ABOUT THIS EXERCISE: Repeat the data verbatim, images excluded.

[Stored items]
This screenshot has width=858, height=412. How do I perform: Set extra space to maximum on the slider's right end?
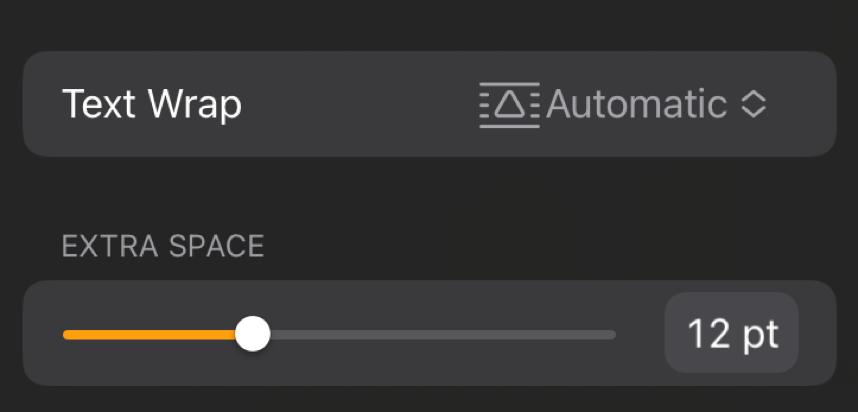tap(613, 334)
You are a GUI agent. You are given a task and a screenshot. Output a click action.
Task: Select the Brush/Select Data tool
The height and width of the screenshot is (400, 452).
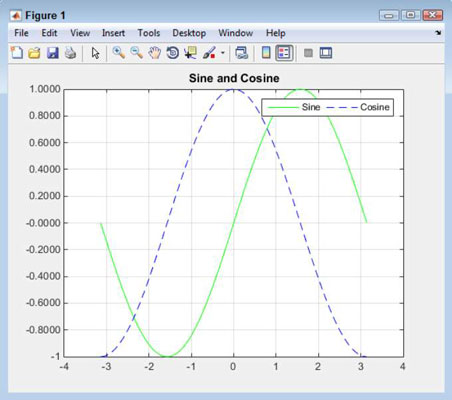[x=209, y=53]
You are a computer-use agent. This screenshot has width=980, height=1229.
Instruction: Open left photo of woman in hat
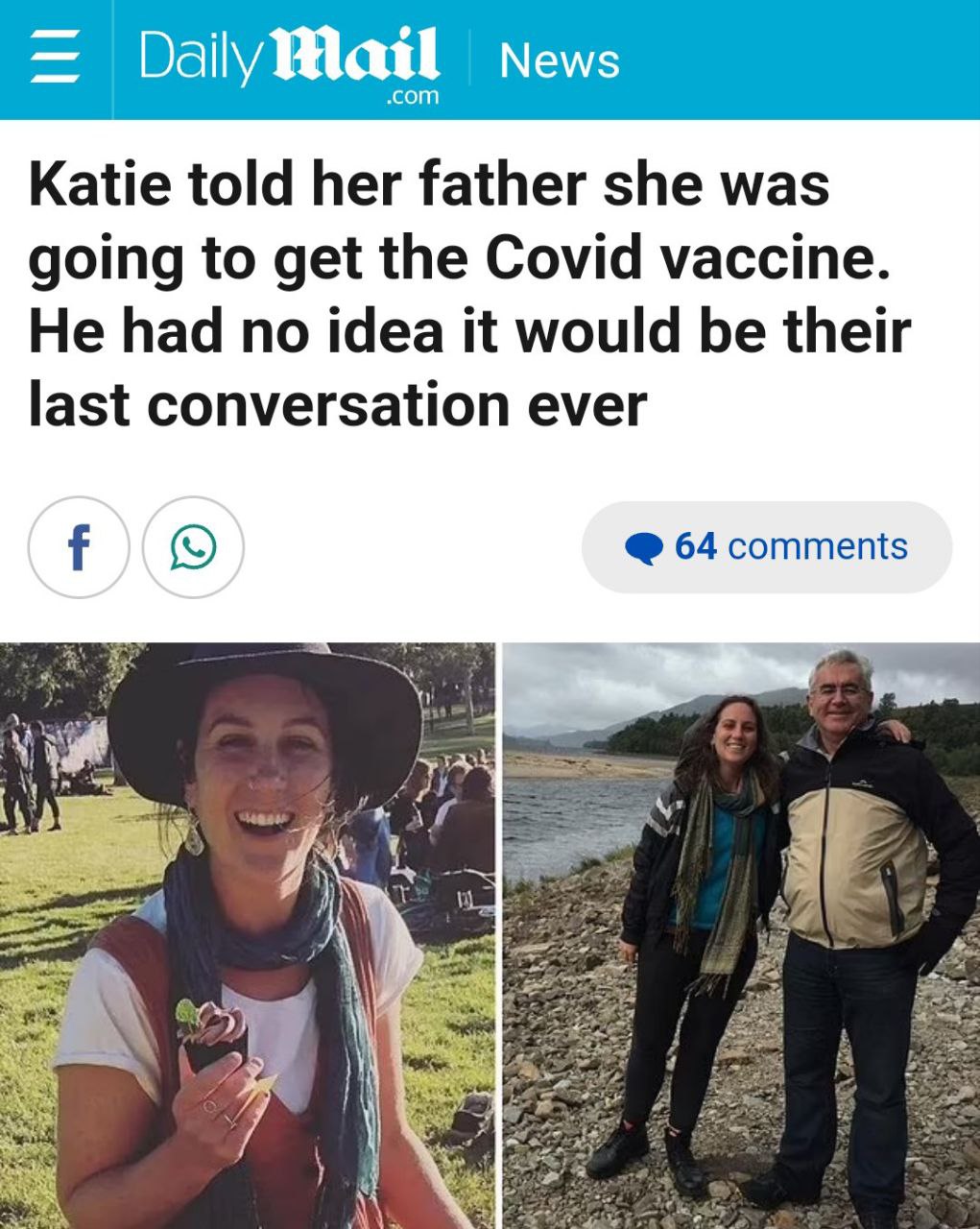[247, 935]
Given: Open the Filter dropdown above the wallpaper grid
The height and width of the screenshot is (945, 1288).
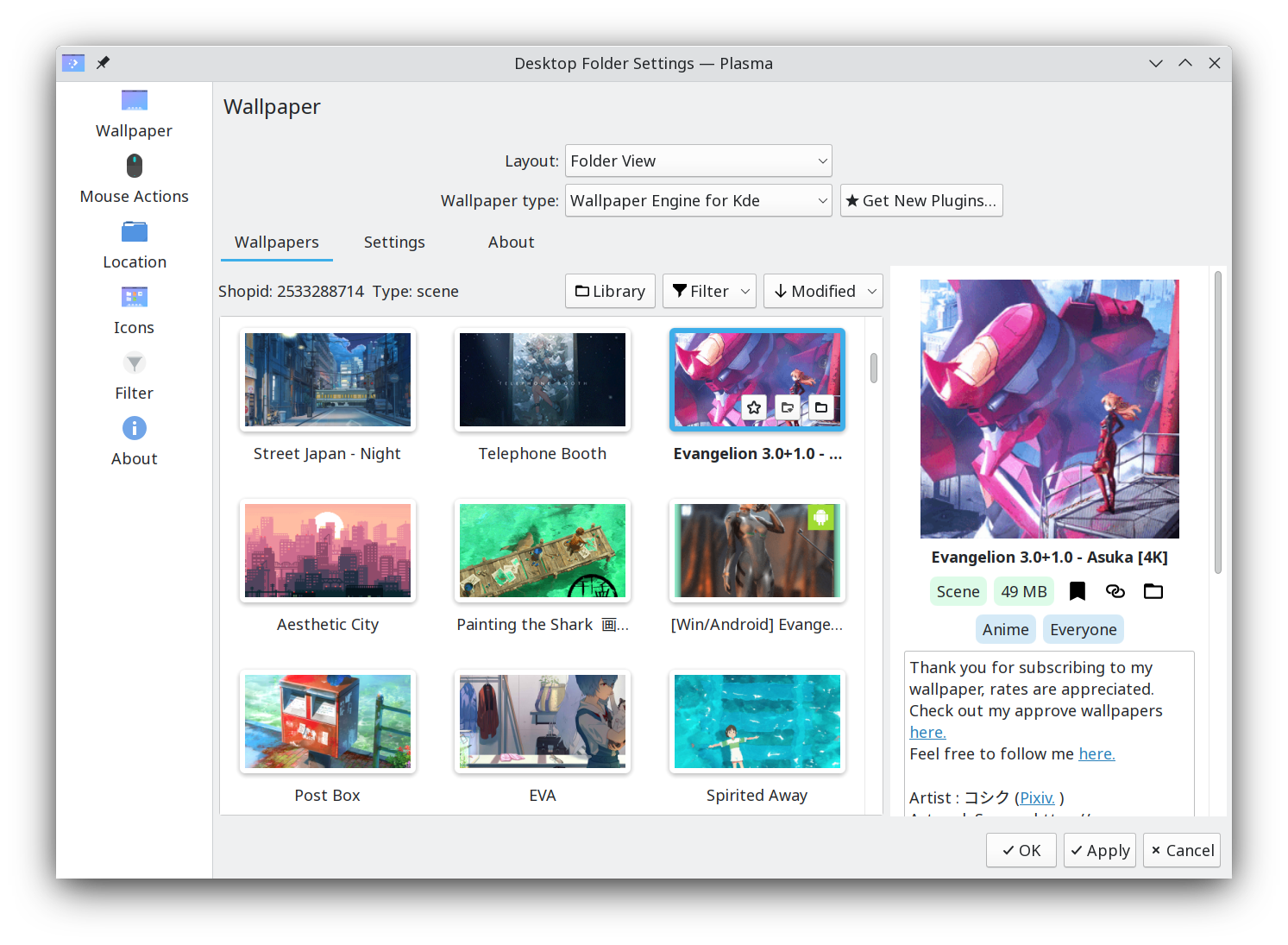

RESULT OF THIS TASK:
This screenshot has width=858, height=412. How do I perform: Set extra space to maximum on the slider's right end?
tap(613, 334)
You are a GUI agent. You are given a task and a screenshot. Output a click action.
Task: Select the Brush/Select Data tool
The height and width of the screenshot is (400, 452).
[x=209, y=53]
You are a computer-use agent. This screenshot has width=980, height=1229.
Instruction: Open left photo of woman in hat
[247, 935]
Given: Open the Filter dropdown above the wallpaper grid
The height and width of the screenshot is (945, 1288).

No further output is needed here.